## Directions:
A – Please decide whether each statement agrees with the Cleveland workout thread: (i) Ben Gordon is scheduled to work out on Saturday; (ii) TyGuy names Damon Jones as a cheap option at backup point guard; (iii) Mongolmike sees a strong chance that Cleveland lands a top 3 pick. Answer yes or no for each, quoting the words of the thread that decide it.
B – Extend the Cleveland workout thread from the point where it stops.

## Document:
========================================================================

# Cleveland Workout Schedule



## remy23 (Aug 15, 2002)

Expect no-frills lottery



> Workout schedule:
> 
> The Cavs have scheduled several workouts for potential draftees, starting on Thursday with 6-7 forward Luke Jackson (Oregon) and 6-4 guard Nick Jacobson (Utah).
> 
> On Friday, 7-0 center Predrag Samardziski from Partizan, 6-10 forward Damir Omerhodzic from Croatia and 6-2 guard Ben Gordon from Connecticut will participate. Saturday brings 6-0 high school guard *Sebastian Telfair*, 6-0 guard Antonio Burks (Memphis) and 6-2 guard Marcelo Huertas (Brazil).


I have an eerie feeling that Cleveland might pull a darkhouse and select Telfair. From what I gathered, yes he had some trouble but held his own against Nelson and then had the upper hand against Duhon. I wouldn't be surprised if Telfair or any other player in this workout schedule having a great workout, only to be later selected by the team.


----------



## TyGuy (Apr 19, 2003)

Where is Josh SMith?


----------



## gdog (Aug 24, 2003)

everybody knows bron and telfair are buds too, so that also helps. But if they think another player will be better, I'd bet they'd take him. if there is a better player at their spot remains to be seen.


----------



## remy23 (Aug 15, 2002)

> Originally posted by <b>TyGuy</b>!
> Where is Josh SMith?


I have no idea. Maybe he doesn't want to workout with the Cavaliers or maybe he knows he'll be top 8 and probably won't be left by the time Cleveland is on the board.


----------



## TyGuy (Apr 19, 2003)

Except on the mock draft board hes listed at #11


----------



## Mongolmike (Jun 11, 2002)

> Originally posted by <b>remy23</b>!
> 
> 
> I have no idea. Maybe he doesn't want to workout with the Cavaliers or maybe he knows he'll be top 8 and probably won't be left by the time Cleveland is on the board.


And considering that the draft order hasn't been selected yet.... Clev could get lucky again and get a top 3 pick.... slim chance, but it is possible.


----------



## remy23 (Aug 15, 2002)

Cavaliers Working Out Host Of Point Guards

----

Posters on ESPN are saying they too think Paxson will draft Telfair. With the group of point guards coming to work out, the odds are Cleveland will select a guard from the draft and seek to get a forward from free agency. Since Paxson loves to gamble by drafting risky players, do not be surprised if he pulls a darkhorse come draft time.


----------



## TyGuy (Apr 19, 2003)

I hope they don’t select a point guard to be a backup. You just don’t do that in the lottery. A backup pg can be acquired in free agency. Someone like Damon Jones would be great and pretty cheap. Who knows maybe they don’t want to express interest in Josh Smith, in fear of other teams around their pick nabbing him.


----------



## Nevus (Jun 3, 2003)

Glad to hear they're looking at point guards. I hope they do look at Jameer Nelson.


----------



## TyGuy (Apr 19, 2003)

> Originally posted by <b>Nevus</b>!
> Glad to hear they're looking at point guards. I hope they do look at Jameer Nelson.

========================================================================

## Data excerpts:
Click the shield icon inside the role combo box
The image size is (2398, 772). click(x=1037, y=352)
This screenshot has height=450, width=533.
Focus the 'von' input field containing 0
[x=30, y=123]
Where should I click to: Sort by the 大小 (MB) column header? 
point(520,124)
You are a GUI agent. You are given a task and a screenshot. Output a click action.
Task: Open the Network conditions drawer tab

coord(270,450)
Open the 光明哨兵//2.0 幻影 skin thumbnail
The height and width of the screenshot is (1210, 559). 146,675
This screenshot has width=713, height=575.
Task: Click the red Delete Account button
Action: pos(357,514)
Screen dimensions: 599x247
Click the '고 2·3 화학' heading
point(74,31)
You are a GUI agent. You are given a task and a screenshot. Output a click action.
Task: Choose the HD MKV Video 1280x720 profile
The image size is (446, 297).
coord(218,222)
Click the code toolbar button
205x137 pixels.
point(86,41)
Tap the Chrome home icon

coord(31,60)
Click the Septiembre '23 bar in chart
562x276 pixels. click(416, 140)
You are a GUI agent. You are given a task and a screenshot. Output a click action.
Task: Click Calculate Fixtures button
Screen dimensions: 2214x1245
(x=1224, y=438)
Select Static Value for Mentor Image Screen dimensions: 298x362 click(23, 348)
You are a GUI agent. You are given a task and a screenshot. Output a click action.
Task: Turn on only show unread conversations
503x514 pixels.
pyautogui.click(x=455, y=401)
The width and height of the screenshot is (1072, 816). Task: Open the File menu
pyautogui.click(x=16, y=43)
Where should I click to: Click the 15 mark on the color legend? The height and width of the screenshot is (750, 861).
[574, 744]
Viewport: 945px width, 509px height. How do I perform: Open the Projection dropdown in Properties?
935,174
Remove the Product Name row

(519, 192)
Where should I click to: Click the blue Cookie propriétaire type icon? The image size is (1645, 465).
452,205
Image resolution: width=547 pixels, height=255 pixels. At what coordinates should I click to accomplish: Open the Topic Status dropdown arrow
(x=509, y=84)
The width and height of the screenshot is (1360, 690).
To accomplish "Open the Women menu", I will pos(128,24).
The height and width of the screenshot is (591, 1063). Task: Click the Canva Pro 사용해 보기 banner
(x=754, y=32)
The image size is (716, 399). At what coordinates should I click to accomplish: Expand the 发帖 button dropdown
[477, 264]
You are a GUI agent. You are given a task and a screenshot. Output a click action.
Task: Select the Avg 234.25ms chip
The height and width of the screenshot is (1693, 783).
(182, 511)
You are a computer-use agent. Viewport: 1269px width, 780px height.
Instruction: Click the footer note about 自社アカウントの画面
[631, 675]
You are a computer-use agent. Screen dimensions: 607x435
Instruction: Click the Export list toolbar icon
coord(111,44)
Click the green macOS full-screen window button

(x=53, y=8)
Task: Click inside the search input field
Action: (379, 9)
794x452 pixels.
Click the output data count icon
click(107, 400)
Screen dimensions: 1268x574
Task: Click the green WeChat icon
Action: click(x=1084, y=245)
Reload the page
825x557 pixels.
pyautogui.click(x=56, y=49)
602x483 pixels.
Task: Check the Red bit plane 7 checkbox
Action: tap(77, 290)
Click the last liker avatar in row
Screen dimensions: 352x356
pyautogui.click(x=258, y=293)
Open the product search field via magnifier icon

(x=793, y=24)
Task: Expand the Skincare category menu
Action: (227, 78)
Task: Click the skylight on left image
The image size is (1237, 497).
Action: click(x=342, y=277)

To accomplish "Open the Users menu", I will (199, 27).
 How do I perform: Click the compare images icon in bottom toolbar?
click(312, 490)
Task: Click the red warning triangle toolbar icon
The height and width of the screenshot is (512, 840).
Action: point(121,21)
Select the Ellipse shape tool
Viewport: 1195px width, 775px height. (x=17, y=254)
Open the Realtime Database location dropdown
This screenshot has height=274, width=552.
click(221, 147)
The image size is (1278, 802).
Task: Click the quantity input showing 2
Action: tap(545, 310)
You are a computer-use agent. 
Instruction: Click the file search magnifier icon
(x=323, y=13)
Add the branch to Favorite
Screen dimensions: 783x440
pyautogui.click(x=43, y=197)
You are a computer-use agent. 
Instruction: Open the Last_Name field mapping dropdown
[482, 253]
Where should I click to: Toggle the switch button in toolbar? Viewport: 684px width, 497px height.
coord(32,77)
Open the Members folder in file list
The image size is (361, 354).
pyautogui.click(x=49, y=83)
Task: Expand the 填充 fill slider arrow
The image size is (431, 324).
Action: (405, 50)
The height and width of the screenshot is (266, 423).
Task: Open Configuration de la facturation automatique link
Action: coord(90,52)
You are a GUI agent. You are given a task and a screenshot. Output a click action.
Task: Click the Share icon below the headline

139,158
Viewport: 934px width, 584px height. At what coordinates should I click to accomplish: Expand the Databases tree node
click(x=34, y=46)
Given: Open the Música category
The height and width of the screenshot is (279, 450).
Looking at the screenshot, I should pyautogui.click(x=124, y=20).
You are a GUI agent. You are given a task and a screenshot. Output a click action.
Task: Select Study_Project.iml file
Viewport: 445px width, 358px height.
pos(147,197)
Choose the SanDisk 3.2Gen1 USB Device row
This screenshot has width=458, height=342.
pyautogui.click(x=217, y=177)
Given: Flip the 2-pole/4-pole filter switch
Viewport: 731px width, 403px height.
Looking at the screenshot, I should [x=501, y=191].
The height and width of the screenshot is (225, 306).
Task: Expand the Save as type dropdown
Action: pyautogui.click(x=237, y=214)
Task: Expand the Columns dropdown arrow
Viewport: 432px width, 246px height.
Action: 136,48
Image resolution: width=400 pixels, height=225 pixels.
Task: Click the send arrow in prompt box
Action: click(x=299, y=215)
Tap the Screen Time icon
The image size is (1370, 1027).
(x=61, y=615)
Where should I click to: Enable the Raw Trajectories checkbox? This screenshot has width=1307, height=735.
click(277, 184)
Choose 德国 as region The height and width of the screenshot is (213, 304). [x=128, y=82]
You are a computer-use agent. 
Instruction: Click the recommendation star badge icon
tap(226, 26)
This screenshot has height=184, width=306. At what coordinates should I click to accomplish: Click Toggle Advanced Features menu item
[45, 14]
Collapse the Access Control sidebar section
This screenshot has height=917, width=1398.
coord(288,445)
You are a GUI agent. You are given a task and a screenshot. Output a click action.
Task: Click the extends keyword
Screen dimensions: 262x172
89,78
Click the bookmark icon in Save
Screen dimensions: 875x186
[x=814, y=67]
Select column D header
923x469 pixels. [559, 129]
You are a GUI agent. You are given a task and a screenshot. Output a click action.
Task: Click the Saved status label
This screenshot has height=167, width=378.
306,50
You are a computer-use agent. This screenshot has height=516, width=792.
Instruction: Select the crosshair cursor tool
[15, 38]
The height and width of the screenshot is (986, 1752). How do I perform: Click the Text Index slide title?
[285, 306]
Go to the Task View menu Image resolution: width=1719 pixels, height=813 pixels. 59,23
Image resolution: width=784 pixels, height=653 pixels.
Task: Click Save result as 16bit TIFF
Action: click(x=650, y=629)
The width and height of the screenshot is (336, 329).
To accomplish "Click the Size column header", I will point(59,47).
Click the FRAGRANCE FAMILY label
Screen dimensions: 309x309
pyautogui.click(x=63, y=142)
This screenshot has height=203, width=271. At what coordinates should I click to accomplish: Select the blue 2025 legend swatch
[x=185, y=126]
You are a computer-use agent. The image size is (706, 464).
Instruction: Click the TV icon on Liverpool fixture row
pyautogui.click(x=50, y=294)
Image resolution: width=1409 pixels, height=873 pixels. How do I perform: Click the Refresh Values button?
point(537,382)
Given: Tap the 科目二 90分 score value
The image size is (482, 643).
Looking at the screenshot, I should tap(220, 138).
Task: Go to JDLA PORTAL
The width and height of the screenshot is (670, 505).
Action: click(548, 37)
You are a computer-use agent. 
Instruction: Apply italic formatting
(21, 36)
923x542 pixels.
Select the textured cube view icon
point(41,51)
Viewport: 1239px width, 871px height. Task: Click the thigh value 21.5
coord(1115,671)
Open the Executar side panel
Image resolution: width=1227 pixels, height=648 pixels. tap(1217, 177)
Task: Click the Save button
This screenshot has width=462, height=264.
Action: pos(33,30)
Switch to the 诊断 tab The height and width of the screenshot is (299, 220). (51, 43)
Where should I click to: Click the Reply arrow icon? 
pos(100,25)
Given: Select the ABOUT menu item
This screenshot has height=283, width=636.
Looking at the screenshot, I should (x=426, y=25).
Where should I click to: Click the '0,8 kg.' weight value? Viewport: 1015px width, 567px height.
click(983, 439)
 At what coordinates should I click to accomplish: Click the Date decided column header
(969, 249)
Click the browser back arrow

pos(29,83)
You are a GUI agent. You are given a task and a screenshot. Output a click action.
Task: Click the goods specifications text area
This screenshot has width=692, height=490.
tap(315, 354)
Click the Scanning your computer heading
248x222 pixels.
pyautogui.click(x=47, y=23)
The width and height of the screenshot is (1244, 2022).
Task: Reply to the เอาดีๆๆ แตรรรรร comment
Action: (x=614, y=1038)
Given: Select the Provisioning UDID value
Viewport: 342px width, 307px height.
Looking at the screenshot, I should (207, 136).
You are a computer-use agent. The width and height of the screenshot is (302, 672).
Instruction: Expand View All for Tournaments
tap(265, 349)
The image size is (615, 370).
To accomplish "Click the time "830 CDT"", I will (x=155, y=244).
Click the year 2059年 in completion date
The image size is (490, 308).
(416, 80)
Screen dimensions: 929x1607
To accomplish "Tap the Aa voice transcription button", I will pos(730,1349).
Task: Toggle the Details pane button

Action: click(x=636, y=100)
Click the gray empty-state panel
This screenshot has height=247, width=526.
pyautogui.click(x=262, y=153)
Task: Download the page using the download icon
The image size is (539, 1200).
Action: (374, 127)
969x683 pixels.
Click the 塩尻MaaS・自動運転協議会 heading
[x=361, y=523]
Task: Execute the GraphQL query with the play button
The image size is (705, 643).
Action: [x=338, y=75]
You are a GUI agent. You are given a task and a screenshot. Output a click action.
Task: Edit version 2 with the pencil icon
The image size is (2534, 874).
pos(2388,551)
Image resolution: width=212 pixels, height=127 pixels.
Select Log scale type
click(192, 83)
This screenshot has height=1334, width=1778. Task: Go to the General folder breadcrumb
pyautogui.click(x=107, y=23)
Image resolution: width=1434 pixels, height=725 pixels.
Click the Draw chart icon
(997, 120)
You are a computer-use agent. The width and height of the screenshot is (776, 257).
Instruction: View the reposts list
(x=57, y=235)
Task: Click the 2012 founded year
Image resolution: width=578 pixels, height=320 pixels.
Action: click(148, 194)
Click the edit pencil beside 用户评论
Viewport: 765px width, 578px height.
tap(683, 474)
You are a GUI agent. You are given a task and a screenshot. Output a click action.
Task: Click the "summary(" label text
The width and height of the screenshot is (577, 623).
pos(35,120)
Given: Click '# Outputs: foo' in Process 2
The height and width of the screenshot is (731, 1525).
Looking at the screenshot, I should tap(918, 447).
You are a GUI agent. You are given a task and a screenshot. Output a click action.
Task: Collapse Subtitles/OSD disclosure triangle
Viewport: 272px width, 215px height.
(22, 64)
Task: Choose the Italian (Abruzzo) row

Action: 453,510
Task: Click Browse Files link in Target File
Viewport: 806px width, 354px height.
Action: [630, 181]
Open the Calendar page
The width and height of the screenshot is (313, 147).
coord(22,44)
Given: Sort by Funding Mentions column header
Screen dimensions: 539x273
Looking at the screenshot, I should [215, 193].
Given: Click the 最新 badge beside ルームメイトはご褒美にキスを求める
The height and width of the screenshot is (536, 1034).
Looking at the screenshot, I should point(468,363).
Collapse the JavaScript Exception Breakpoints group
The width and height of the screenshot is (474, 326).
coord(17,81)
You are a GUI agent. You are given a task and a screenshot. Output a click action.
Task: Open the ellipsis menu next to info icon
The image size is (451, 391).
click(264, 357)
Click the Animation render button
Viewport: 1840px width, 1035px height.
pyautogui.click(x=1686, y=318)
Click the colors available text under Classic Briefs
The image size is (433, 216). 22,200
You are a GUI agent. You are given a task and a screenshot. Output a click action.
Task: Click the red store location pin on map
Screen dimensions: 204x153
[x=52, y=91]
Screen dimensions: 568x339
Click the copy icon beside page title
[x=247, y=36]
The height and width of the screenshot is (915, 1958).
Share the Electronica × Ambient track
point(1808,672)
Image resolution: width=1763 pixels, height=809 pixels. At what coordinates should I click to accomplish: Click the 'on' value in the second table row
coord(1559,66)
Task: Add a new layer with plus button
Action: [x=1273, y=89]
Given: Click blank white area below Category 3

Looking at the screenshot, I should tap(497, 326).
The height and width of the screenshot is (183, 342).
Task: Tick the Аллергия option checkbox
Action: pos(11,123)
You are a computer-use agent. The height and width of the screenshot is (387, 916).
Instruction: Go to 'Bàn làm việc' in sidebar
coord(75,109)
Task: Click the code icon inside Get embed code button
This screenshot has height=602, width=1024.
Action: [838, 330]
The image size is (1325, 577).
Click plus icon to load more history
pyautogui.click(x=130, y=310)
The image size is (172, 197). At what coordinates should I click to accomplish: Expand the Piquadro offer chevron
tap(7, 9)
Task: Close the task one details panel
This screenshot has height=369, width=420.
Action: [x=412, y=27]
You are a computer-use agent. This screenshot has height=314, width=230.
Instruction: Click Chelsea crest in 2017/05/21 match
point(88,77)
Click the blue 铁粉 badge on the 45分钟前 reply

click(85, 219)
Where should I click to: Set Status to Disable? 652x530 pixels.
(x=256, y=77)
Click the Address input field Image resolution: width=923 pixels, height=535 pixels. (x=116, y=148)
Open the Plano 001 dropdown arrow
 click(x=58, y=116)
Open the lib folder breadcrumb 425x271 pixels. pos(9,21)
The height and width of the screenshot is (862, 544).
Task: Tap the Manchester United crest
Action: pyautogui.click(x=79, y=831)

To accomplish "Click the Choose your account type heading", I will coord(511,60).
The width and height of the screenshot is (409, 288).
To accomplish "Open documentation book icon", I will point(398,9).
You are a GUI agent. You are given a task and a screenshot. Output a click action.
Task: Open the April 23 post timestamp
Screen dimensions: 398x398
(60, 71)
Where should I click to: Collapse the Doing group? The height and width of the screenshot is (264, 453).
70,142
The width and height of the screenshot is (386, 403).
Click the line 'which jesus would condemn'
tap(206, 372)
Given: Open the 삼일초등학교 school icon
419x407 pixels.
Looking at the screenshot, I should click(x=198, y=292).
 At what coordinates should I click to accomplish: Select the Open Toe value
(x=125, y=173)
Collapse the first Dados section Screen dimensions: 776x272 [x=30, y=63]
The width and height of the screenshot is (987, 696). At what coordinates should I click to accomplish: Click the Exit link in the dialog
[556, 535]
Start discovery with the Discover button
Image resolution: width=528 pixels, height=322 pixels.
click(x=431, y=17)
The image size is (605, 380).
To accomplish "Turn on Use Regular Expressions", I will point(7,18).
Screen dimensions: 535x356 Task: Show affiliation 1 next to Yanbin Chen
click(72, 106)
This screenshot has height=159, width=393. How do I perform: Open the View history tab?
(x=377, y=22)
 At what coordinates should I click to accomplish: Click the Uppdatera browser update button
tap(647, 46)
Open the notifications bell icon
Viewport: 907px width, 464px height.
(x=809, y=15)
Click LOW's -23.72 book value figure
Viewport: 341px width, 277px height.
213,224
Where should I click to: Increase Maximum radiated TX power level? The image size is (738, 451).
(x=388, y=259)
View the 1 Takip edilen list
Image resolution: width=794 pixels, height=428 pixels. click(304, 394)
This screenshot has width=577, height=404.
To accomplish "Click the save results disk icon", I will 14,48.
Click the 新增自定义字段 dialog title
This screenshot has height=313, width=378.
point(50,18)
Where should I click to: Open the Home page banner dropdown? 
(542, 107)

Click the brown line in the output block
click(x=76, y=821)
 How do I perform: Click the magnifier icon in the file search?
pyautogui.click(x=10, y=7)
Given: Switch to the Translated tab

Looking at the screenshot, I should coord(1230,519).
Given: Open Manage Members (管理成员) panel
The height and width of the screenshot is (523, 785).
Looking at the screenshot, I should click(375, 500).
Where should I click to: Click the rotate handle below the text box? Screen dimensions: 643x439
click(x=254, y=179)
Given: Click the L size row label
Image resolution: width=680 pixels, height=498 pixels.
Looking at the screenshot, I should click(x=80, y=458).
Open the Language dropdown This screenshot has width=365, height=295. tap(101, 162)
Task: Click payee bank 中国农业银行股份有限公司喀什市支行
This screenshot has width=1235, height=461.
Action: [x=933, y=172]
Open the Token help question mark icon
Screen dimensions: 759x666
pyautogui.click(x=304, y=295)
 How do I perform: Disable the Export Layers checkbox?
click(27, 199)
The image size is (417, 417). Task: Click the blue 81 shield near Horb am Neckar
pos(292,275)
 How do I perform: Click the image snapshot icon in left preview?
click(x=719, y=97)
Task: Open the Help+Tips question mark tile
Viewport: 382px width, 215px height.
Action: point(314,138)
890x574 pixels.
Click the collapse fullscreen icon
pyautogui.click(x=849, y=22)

========================================================================

## Responses:
A –
(i) No: "On Friday, 7-0 center Predrag Samardziski from Partizan, 6-10 forward Damir Omerhodzic from Croatia and 6-2 guard Ben Gordon from Connecticut will participate."
(ii) Yes: "Someone like Damon Jones would be great and pretty cheap."
(iii) No: "slim chance, but it is possible."

B –
Maybe that would be a good idea if they were picking at 15-20.


----------



## futuristxen (Jun 26, 2003)

> Originally posted by <b>TyGuy</b>!
> I hope they don’t select a point guard to be a backup. You just don’t do that in the lottery. A backup pg can be acquired in free agency. Someone like Damon Jones would be great and pretty cheap. Who knows maybe they don’t want to express interest in Josh Smith, in fear of other teams around their pick nabbing him.


Pretty much anyone they draft except for possibly Okafor is going to be a backup. No one in this draft is remarkably better than what the Cavs have right now. Picking Telfair would be good, he would learn the game slowly, and he would be an excellent push guard for when Mcinnis needed a blow. He could really get the second unit out there fast breaking, which is what you want, since the second unit is when Z sits down.


----------



## TyGuy (Apr 19, 2003)

> Originally posted by <b>futuristxen</b>!
> 
> 
> Pretty much anyone they draft except for possibly Okafor is going to be a backup. No one in this draft is remarkably better than what the Cavs have right now. Picking Telfair would be good, he would learn the game slowly, and he would be an excellent push guard for when Mcinnis needed a blow. He could really get the second unit out there fast breaking, which is what you want, since the second unit is when Z sits down.


The problem is the Cavs already have a good point guard. They Currently dont even have a starting quality Small Forward. So even if they sign a free agent Small Forward, who do you want coming off the bench? This draft is all about pottential, that being hs player and foreign. The cavs will have plenty of chances in the future to make safe picks but you might as well swing for the fences now that you are in the lottery for the last year. There is an excellent young prospect in Josh Smith at small forward, the cavs can afford to sign a guy like hedo and have Smith come off the bench his first season. Since it looks like the cavs want to keep jeff, what is the point in drafting a pernial bench player? Unless of course they plan on letting j-mack walk, then end up signing another backup later...


----------



## futuristxen (Jun 26, 2003)

> Originally posted by <b>TyGuy</b>!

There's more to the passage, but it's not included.